• _WHAT YOU ARE ASKED TO DO_
Locate every line in the items below that contains the string "width" and copy each of those lines in full.
··· MATERIAL TO PROCESS
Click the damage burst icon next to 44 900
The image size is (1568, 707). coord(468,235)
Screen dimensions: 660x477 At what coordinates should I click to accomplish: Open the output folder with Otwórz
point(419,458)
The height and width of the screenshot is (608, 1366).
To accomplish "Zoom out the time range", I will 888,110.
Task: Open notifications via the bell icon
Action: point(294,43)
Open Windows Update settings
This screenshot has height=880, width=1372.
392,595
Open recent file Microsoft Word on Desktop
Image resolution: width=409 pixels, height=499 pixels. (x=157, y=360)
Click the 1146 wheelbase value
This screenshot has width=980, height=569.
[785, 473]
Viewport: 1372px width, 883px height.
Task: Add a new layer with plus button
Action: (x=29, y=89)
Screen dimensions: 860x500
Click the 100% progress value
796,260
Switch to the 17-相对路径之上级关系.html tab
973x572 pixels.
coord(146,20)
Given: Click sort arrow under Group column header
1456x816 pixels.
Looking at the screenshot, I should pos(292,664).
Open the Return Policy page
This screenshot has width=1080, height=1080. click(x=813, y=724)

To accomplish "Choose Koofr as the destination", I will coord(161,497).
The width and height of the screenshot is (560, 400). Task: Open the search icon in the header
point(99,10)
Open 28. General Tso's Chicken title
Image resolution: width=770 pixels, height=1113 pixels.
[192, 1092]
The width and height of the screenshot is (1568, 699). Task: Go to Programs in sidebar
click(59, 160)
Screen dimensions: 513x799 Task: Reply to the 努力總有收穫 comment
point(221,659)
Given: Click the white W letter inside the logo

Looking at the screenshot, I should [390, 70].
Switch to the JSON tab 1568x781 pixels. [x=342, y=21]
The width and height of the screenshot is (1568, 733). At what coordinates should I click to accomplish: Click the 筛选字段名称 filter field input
······
• _EXERCISE SOLUTION_
The height and width of the screenshot is (608, 1366).
This screenshot has height=880, width=1372.
Image resolution: width=409 pixels, height=499 pixels. (x=157, y=360)
This screenshot has width=980, height=569.
Viewport: 1372px width, 883px height.
This screenshot has width=1080, height=1080. click(x=813, y=724)
The width and height of the screenshot is (560, 400). Task: Open the search icon in the header
Image resolution: width=770 pixels, height=1113 pixels.
The width and height of the screenshot is (1568, 699). Task: Go to Programs in sidebar
The width and height of the screenshot is (1568, 733). At what coordinates should I click to accomplish: Click the 筛选字段名称 filter field input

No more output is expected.